Request A:
Answer these from the royal icing text below, one answer per line, marked the same way:
(i) In what year was the oldest print reference for a recipe titled "royal icing" published?
(ii) What was the item called before that?
(iii) According to the 1951 dictionary entry, what two ingredients are beaten together to make royal icing?
Request B:
Duplicate everything in the royal icing text below from "Dug up some" down to "works of art.".
Request C:
Using the royal icing text below, tell whether each statement agrees with it. Answer yes or no, and quote the words that decide it.
(i) Royal icing descends from 18th century glace and sugar paste.
(ii) The Times [London] historic database holds many references to Royal Icing.
(iii) Royal icing can be tinted with food coloring.

====== Text to read ======

Dug up some info: two sources
I enjoyed the history of Royal from the food timeline :
Royal icing descends from 18th century glace and sugar paste. Recipes for these confections present themselves under several names and and various permutations. Royal sugar sculpture elevates this substance to veritable works of art.
While recipes creating "royal icing" type coatings exist in 18th/19th century British & American cookbooks, the oldest print reference for a recipe with that title was published in 1896. Prior to this, our sources reveal this item was titled "Ornamental Icing."
Why the name?
None of our sources divulge this information. Our survey of historic American newspapers (Historic Newspapers/ProQuest, Americas Historic Newspapers/Readex) and cookbooks confirm the popularity of Royal Icing surged in the dawning decades of the 20th century. Curiously? We find no references to Royal Icing in the Times [London] historic database. Possibly this is an American appellation?
What is Royal icing?
"Royal Icing. The harding type of icing used for coating wedding, birthday and celebration cakes; it being almost an airtight casing, cakes coated with this type of icing will usually keep for a very long time. It consists of icing sugar and whites of eggs beaten together until they become almost as light and pliable as stiffly whipped cream. A little blue is sometimes added to give that expert whiteness, and acetic acid to haste its drying or hardening proces.."The Master Dictionary of Food & Cookery, Henry Smith [Philosophical Library:New York] 1951 (p. 204)
"Royal icing. An icing made from confectioners' sugar, egg whites or dried meringue powder, and a few drops of lemon juice, which dries to a rock-hard finish. Royal icing is used for long-lasting delicate cake decorations such as fine line piping and flowers. The icing can be tinted with food coloring. United States."

====== Data entries ======

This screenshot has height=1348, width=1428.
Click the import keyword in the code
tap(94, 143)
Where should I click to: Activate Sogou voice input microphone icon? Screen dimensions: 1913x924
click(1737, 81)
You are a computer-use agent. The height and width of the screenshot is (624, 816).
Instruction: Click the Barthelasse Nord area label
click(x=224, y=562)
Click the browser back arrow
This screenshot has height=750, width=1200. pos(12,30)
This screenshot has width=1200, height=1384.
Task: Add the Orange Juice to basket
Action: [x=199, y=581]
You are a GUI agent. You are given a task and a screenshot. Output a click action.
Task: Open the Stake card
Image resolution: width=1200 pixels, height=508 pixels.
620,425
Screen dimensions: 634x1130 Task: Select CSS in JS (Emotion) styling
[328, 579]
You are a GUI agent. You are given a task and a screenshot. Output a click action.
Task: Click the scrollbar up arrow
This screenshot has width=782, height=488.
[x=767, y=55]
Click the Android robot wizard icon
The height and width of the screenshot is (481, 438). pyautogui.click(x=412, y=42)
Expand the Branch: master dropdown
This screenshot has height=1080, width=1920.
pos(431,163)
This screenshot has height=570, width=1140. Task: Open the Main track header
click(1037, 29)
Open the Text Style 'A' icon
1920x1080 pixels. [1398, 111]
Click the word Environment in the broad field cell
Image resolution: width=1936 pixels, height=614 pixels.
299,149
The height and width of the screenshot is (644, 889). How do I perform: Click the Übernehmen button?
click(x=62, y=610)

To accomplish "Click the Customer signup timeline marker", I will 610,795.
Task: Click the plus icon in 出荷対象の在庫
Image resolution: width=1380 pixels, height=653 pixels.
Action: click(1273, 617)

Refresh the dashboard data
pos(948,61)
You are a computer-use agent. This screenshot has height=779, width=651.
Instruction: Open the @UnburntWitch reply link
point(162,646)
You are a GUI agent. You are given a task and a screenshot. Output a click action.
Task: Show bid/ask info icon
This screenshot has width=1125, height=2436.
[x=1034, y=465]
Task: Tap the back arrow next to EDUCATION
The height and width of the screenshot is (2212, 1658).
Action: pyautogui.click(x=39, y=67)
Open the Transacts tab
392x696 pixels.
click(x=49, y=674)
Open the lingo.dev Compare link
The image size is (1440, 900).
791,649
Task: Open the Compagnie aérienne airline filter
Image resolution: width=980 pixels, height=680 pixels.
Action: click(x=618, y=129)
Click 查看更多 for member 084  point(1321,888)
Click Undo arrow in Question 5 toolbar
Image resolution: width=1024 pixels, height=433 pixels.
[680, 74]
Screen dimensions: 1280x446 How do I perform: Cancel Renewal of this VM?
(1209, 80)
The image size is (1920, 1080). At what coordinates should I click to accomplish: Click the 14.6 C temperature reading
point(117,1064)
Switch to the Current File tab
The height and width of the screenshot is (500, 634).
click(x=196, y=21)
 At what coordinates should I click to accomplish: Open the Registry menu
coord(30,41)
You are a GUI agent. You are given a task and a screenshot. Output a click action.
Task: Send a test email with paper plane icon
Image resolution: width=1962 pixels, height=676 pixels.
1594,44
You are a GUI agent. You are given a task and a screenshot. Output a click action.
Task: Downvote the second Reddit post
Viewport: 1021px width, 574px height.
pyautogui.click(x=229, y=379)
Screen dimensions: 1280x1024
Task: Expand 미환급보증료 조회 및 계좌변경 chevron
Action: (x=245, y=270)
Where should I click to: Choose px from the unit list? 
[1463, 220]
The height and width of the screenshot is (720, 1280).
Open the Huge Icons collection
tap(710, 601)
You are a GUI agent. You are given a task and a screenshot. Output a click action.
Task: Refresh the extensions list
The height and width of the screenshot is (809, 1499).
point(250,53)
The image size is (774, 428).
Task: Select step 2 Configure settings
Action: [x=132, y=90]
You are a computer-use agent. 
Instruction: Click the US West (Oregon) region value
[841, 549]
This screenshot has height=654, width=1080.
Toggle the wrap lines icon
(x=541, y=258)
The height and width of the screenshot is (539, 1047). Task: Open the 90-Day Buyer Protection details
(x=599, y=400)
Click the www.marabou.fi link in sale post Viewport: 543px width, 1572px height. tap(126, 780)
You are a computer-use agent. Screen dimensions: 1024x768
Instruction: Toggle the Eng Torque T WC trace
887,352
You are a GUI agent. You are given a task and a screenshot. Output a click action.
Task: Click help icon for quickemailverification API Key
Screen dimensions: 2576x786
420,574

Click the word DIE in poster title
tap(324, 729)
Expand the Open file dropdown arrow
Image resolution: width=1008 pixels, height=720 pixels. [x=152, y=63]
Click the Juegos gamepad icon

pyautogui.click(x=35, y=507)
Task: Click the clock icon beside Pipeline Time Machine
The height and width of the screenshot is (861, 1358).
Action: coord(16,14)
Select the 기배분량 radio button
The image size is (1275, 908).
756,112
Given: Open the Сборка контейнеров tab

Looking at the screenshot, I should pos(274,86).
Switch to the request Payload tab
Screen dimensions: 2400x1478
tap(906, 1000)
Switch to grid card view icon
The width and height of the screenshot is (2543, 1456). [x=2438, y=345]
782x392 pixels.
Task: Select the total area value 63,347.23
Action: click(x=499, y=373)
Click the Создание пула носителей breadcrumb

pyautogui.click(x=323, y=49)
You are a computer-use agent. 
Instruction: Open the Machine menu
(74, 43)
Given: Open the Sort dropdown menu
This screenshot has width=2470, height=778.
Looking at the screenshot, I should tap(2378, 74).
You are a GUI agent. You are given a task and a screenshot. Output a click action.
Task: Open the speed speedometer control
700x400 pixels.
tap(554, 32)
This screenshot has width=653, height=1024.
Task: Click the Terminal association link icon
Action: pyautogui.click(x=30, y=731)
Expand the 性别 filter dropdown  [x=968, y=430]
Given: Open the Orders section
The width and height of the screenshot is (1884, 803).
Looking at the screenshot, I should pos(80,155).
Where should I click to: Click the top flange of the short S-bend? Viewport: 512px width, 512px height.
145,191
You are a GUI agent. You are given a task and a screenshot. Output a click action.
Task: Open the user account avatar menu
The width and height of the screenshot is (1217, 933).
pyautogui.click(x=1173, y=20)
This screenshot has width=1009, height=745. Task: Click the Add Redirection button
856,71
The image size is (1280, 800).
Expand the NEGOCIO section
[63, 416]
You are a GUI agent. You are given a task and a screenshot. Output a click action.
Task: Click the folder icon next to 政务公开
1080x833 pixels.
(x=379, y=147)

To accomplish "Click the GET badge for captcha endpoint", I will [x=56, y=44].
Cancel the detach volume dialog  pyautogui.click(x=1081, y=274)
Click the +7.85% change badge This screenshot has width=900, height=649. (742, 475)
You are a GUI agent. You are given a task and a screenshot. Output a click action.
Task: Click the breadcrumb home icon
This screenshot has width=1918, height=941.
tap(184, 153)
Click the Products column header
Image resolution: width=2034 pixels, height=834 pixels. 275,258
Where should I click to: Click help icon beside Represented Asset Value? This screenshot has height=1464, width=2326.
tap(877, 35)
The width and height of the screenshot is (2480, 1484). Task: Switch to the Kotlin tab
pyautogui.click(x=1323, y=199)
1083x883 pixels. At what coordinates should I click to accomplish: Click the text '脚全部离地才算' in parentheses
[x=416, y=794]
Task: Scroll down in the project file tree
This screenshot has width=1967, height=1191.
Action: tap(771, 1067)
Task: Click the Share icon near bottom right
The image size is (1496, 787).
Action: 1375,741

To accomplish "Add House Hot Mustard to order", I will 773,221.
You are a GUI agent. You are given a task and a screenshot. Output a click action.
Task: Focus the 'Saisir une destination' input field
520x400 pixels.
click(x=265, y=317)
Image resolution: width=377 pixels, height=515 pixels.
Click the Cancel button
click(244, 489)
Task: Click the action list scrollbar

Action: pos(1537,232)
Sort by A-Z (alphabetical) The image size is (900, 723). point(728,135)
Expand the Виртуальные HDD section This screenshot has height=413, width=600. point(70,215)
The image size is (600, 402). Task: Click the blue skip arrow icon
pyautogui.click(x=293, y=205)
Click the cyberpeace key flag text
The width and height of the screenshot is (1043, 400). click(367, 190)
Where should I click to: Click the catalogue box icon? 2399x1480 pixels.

======

Full answer A:
(i) 1896
(ii) "Ornamental Icing."
(iii) Icing sugar and whites of eggs

Full answer B:
Dug up some info: two sources
I enjoyed the history of Royal from the food timeline :
Royal icing descends from 18th century glace and sugar paste. Recipes for these confections present themselves under several names and and various permutations. Royal sugar sculpture elevates this substance to veritable works of art.

Full answer C:
(i) Yes: "Royal icing descends from 18th century glace and sugar paste."
(ii) No: "We find no references to Royal Icing in the Times [London] historic database."
(iii) Yes: "The icing can be tinted with food coloring."